Creator & Destructor
The enemy of Jesus Christ and the mastermind behind the “Massacre of the Innocents”- Herod is an infamous name in the Christian world. He was the ruler of Jerusalem when Jesus was born and severely terrified of the newborn baby who was destined to take his throne. Though the world is aware of his destructive nature, many do not know about his creative mind. The Herodium, also known as Jabal-Al-Fureidis, was the kingdom of King Herod, situated in the edge of the Judean Desert, West Bank, Palestine. A ruthless ruler, who thought ahead of his time, built this unique combination of fortress and palace between 23 and 15 BCE and named it Herodium, regardless to say that he was a narcissist. The Herodium was not just a palace; it was a paradise near Bethlehem. From the following info, you will find out why Herodium should be in your list of places to visit in Bethlehem.
Unbroken & Unbent
The driving force behind this project was Herod’s ego. After being the king of Judea in 37 BCE, he built the Herodium for three decades. The Herodium is 2460 feet above sea level and 650 feet in diameter. Herod took a little hill on the edge of a desert and created his own mountain.
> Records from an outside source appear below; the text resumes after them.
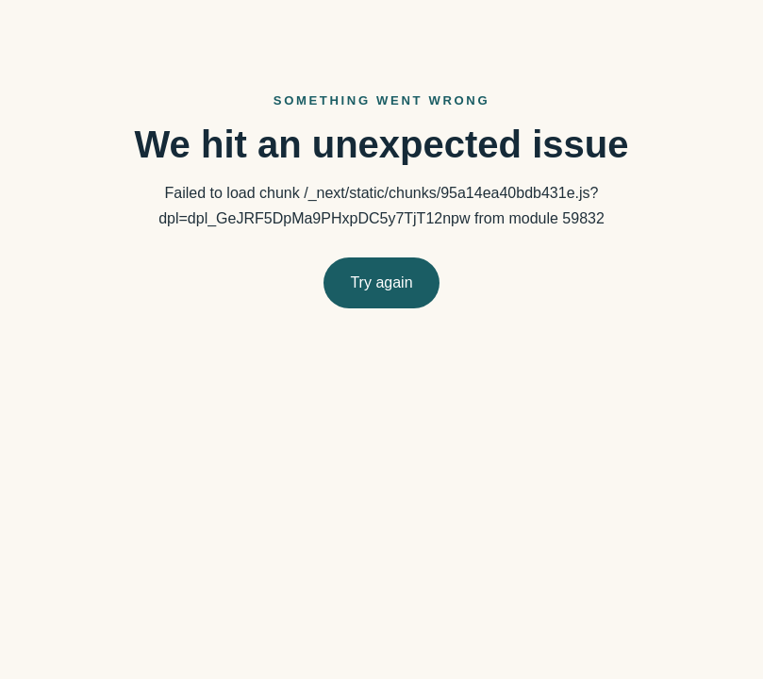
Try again (381, 282)
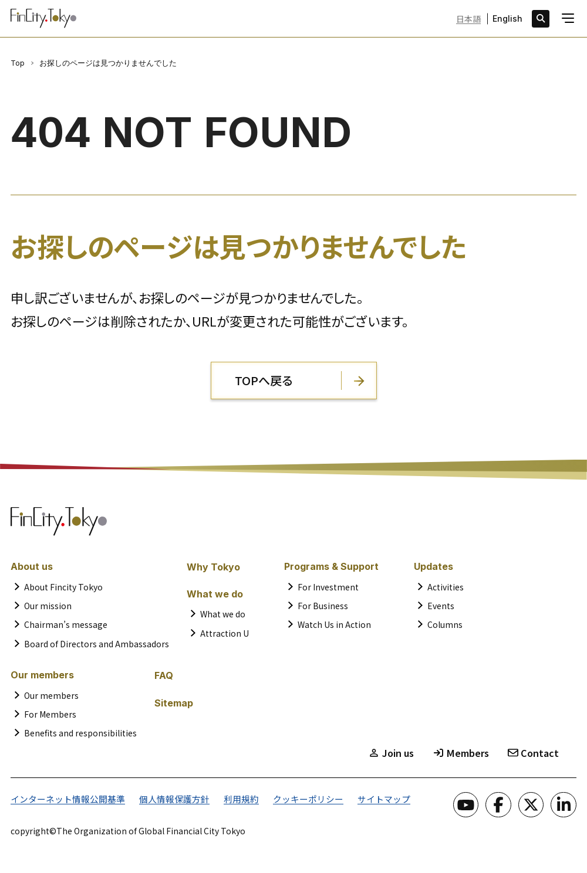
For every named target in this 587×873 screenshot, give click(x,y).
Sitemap (173, 703)
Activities (445, 587)
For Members (50, 714)
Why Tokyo (213, 567)
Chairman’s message (65, 624)
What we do (222, 614)
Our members (51, 695)
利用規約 (227, 798)
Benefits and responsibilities (80, 733)
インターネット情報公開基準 (64, 798)
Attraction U (224, 633)
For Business (323, 606)
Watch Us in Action (334, 624)
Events (440, 606)
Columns (445, 624)
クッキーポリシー (291, 798)
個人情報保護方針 (164, 798)
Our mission (48, 606)
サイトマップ (362, 798)
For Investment (328, 587)
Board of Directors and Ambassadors (96, 644)
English (507, 19)
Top (18, 62)
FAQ (163, 675)
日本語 (468, 19)
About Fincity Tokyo (63, 587)
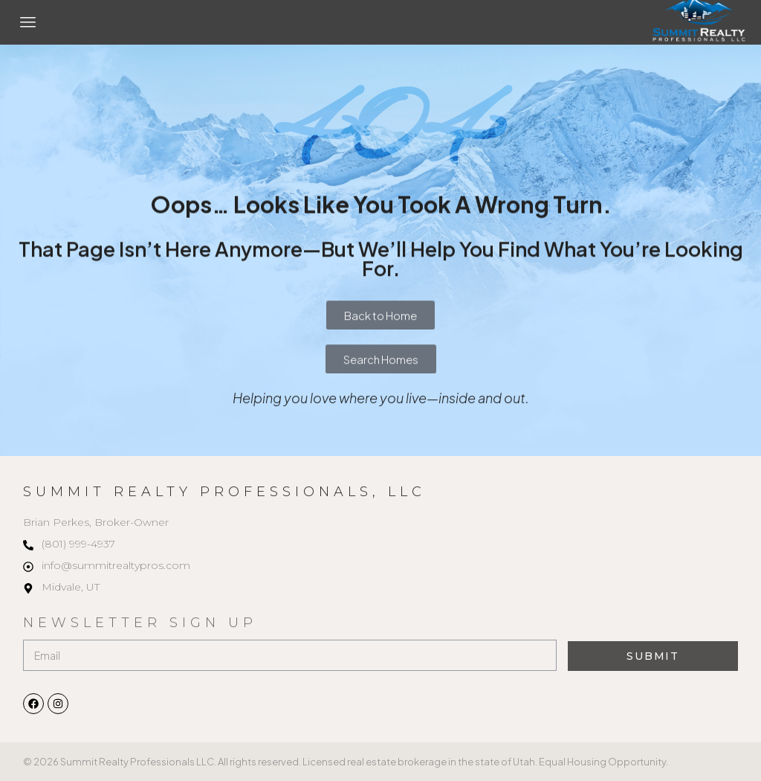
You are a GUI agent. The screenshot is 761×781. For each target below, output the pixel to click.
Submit (652, 656)
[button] (28, 22)
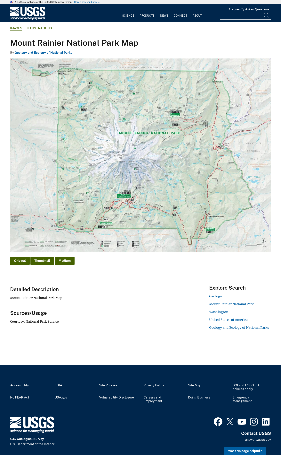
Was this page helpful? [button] (245, 451)
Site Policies (108, 385)
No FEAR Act (19, 397)
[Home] (27, 19)
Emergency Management (242, 399)
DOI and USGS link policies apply (246, 387)
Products (147, 15)
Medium (65, 261)
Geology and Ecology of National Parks (43, 53)
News (164, 15)
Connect (180, 15)
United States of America (228, 320)
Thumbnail (42, 261)
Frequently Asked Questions (249, 9)
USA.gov (61, 397)
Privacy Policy (154, 385)
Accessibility (19, 385)
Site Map (194, 385)
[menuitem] (128, 13)
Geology (215, 296)
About (197, 15)
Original (20, 261)
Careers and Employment (153, 399)
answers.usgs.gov (258, 440)
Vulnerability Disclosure (116, 397)
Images (16, 28)
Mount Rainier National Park (231, 304)
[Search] (267, 16)
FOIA (58, 385)
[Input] (245, 16)
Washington (218, 312)
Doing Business (199, 397)
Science (128, 15)
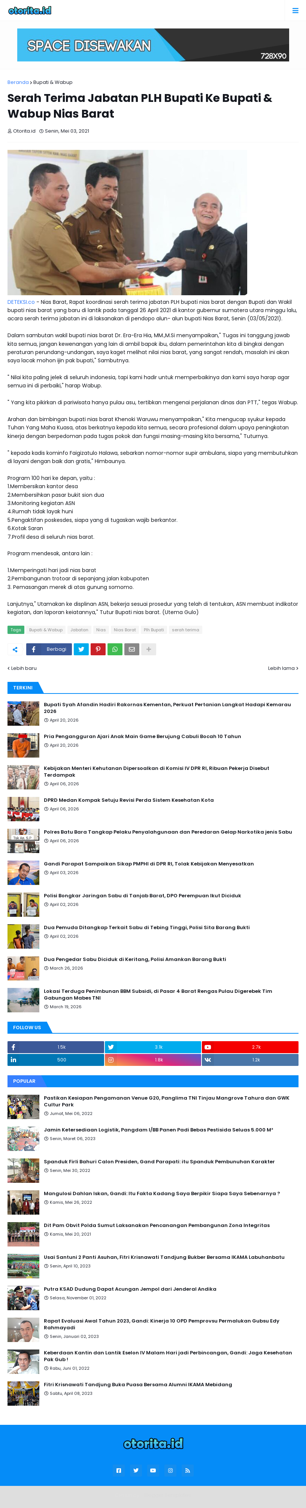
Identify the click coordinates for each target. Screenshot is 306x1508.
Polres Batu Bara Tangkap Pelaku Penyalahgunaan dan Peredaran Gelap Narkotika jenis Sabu (168, 832)
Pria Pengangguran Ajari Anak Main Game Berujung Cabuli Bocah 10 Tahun (142, 736)
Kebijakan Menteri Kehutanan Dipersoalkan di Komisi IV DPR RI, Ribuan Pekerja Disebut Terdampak (156, 772)
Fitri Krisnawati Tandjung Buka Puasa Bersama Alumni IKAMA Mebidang (138, 1384)
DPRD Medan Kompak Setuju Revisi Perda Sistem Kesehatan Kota (129, 800)
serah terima (185, 630)
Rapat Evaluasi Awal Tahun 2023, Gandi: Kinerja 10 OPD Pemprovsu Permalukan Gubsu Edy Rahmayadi (161, 1324)
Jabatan (79, 630)
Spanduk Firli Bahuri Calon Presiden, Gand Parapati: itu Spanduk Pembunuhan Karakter (159, 1161)
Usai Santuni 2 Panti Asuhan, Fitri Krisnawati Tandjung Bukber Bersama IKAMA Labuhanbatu (164, 1257)
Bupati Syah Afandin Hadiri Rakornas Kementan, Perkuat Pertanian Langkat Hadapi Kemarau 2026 (167, 708)
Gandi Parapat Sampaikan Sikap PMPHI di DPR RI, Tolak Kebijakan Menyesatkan (149, 864)
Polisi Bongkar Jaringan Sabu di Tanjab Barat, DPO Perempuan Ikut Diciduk (142, 895)
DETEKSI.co (21, 302)
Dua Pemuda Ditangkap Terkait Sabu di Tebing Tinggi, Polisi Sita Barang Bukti (147, 927)
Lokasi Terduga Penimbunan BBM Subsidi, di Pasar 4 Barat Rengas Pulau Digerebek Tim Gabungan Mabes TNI (158, 994)
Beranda (18, 82)
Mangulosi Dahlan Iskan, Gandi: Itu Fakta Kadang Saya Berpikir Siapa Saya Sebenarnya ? (162, 1193)
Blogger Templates (167, 1495)
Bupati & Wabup (53, 82)
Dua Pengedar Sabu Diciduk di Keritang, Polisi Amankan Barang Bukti (135, 959)
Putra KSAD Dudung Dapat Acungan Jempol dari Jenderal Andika (130, 1289)
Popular (24, 1081)
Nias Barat (125, 630)
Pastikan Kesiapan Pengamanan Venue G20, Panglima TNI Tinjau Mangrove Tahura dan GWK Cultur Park (167, 1101)
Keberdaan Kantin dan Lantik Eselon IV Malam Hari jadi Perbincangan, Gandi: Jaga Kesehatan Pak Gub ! (168, 1356)
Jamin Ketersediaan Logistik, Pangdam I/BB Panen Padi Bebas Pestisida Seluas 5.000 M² (158, 1130)
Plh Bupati (154, 630)
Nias (101, 630)
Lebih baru (24, 668)
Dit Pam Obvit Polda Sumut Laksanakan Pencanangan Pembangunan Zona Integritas (157, 1225)
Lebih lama (281, 668)
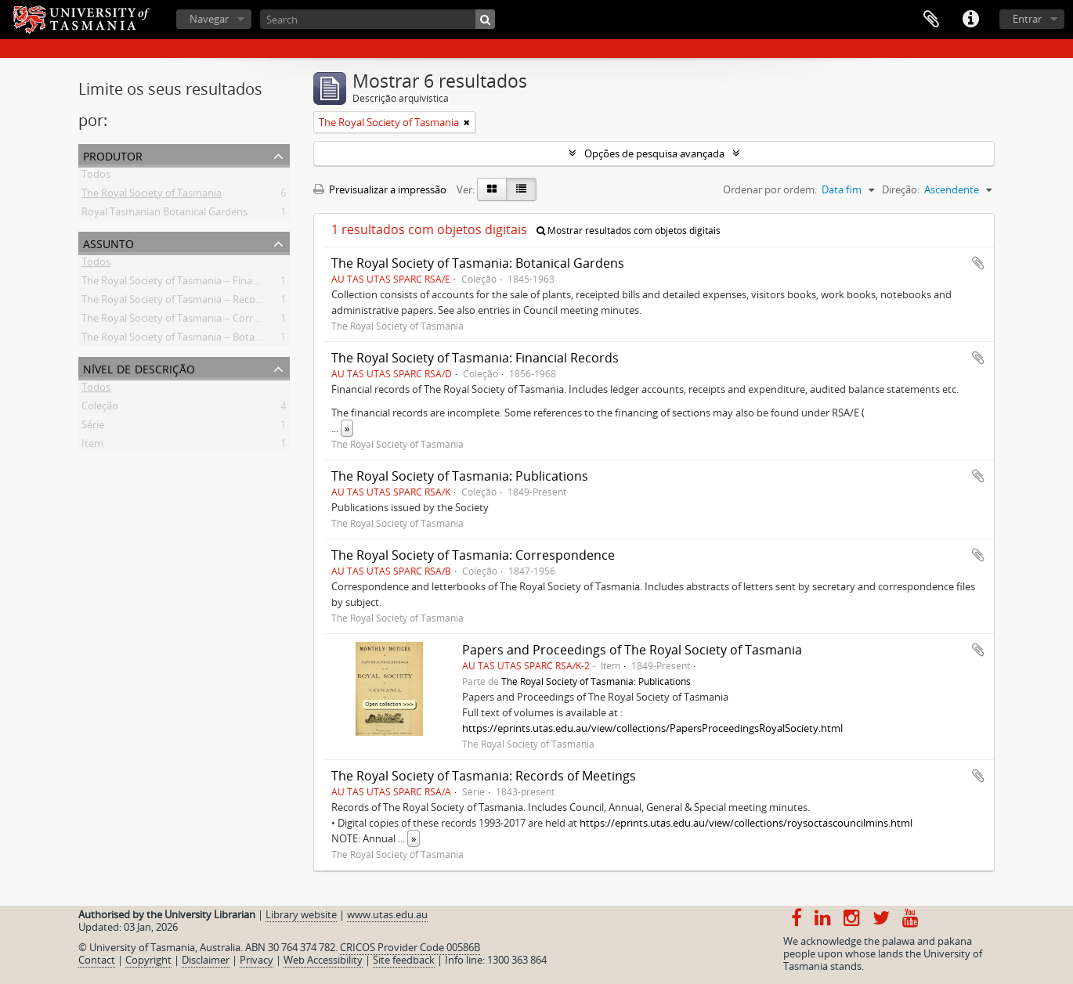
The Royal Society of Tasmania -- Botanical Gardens (199, 340)
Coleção (99, 409)
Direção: (900, 189)
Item (92, 446)
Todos (95, 177)
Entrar (1027, 19)
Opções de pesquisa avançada (654, 153)
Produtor (113, 154)
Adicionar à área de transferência (978, 263)
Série (92, 427)
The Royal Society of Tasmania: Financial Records (475, 357)
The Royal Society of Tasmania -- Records (175, 302)
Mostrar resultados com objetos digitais (628, 230)
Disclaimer (205, 960)
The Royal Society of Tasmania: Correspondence (473, 555)
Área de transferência (931, 19)
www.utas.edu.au (387, 914)
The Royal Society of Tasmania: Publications (459, 476)
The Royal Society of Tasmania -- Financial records (196, 283)
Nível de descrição (139, 367)
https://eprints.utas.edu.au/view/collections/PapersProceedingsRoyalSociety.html (652, 728)
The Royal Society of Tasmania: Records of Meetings (483, 775)
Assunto (108, 242)
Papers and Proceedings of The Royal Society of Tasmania (632, 649)
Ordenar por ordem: (770, 189)
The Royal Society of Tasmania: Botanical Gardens (477, 263)
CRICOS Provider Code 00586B (410, 947)
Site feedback (404, 960)
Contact (96, 960)
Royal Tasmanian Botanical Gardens (164, 214)
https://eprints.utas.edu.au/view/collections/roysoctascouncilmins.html (746, 823)
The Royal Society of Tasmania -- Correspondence (195, 321)
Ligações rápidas (970, 19)
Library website (301, 914)
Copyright (148, 960)
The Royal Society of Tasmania (151, 196)
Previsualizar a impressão (379, 189)
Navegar (209, 19)
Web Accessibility (323, 960)
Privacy (256, 960)
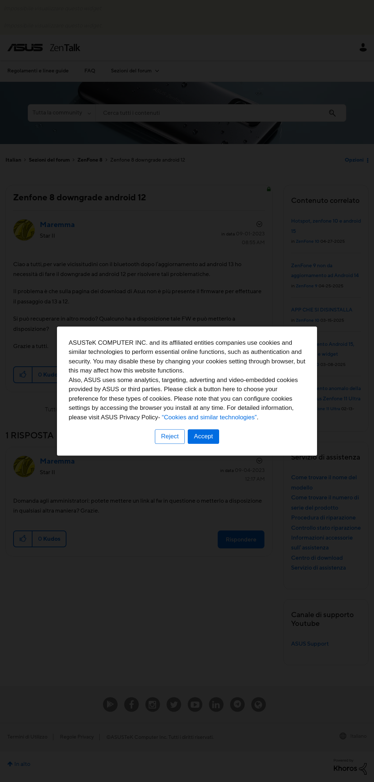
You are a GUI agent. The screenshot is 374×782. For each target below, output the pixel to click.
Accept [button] (203, 436)
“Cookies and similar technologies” (209, 417)
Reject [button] (170, 436)
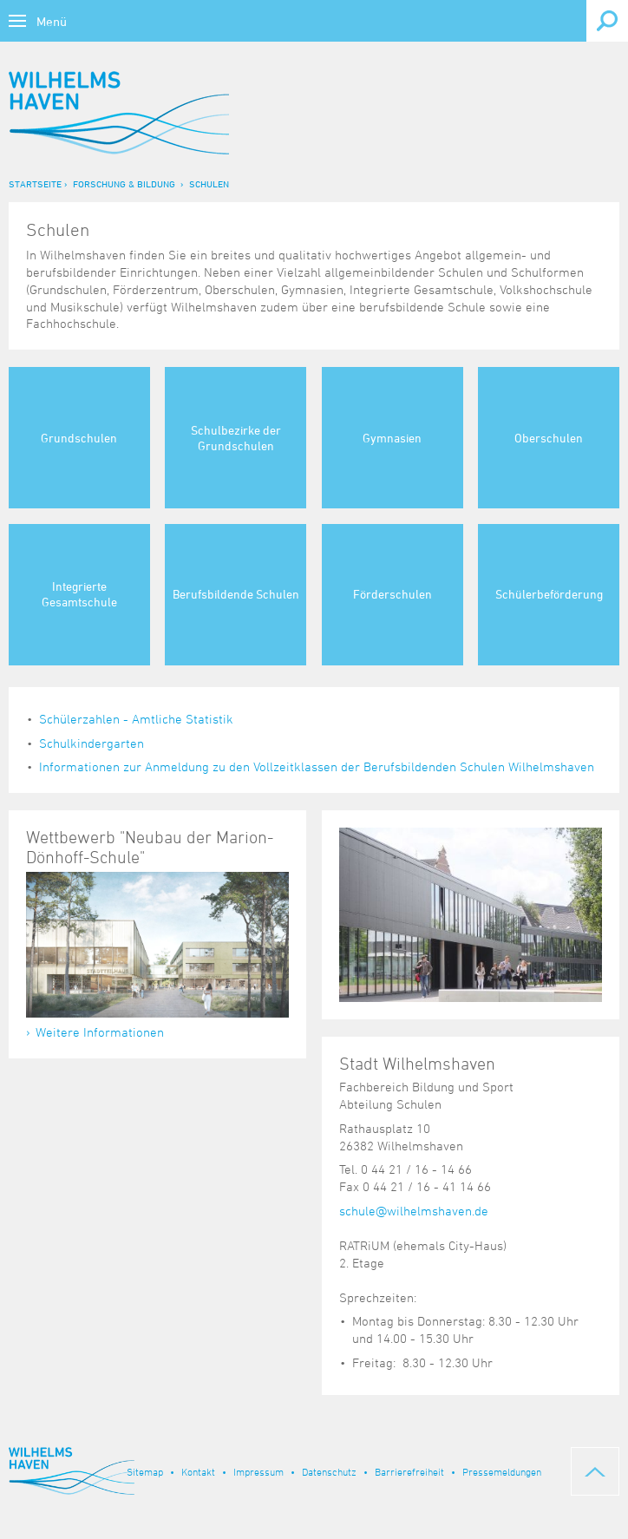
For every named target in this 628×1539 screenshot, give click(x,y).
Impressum (258, 1471)
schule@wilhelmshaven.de (413, 1210)
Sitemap (145, 1471)
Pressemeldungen (501, 1471)
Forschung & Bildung (124, 183)
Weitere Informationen (100, 1032)
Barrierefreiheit (409, 1471)
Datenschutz (329, 1471)
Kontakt (198, 1471)
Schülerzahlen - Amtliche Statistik (136, 718)
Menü (51, 21)
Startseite (35, 183)
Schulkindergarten (91, 743)
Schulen (209, 183)
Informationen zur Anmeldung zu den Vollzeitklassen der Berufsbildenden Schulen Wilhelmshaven (316, 766)
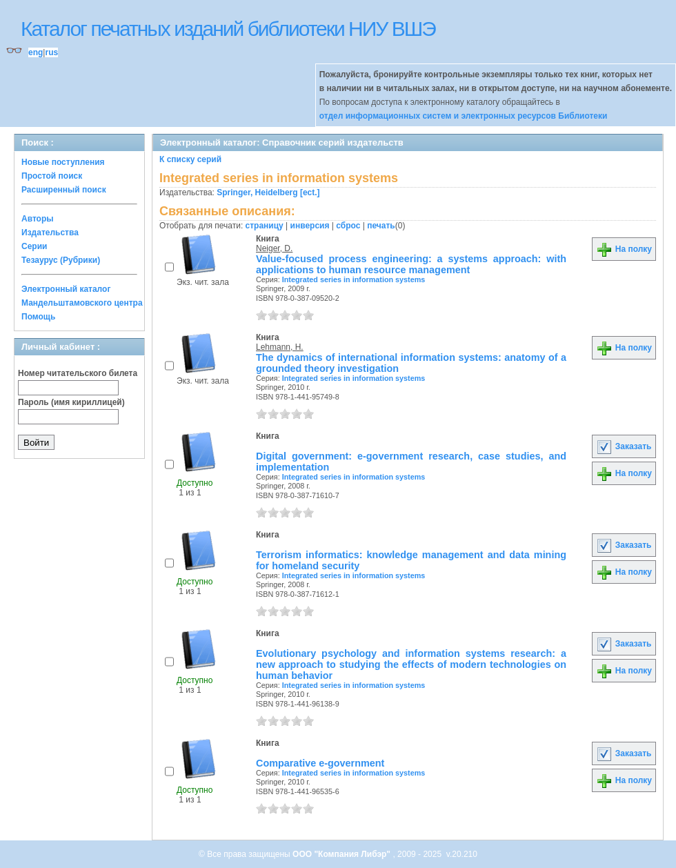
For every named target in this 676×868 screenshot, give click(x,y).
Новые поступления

As Herod lived in fear of treachery and attack, the defense wall of his palace on the cliff top of Masada was huge. He wanted his palace to be the most imposing thing in the desert. Even the steep slopes had a practical defensive purpose. Standing at the top of 400 feet higher than any other hill, Herod had a clear view of Jerusalem 15 miles away. The volcano-like shape was produced by banking earth up against the outer walls which gained strength from their circular design.
Luxury at its Best
Herod wanted to build a city more magnificent than Rome. His hilltop palace had every luxury- elaborate bath complexes, sauna and plunge pools. The tepid room with domed ceiling was the first one in the Western world. The top used to be open for sunlight. It is the sign of ambition and innovation that Herod demanded from his builders.
Herod created a temperate climate in the middle of the tropics. Larger than two Olympic swimming polls, small boats are said to have sailed on it. He also owned theatre and synagogue.
The eastern tower held Herod’s private quarters and he had a personal entrance to the palace and it led straight into the courtyard garden. The bottom of the palace was for administration purposes.
From Paradise to Relic
Though the Herodium has lost its past glory, it is still a remarkable site. At present, it is in charge of the Israel National Parks authority. From the top of the fortress, the tourists go down into the tunnels to see the dungeons. The cisterns that were used for water supply is more like a cave now. The walls and ceilings are plastered over but the water lines are still visible.
The Herodium intended to show Herod’s mastery but eventually, it got destroyed just like Herod’s evil self. So Herodium should be in the bucket list of every history lover.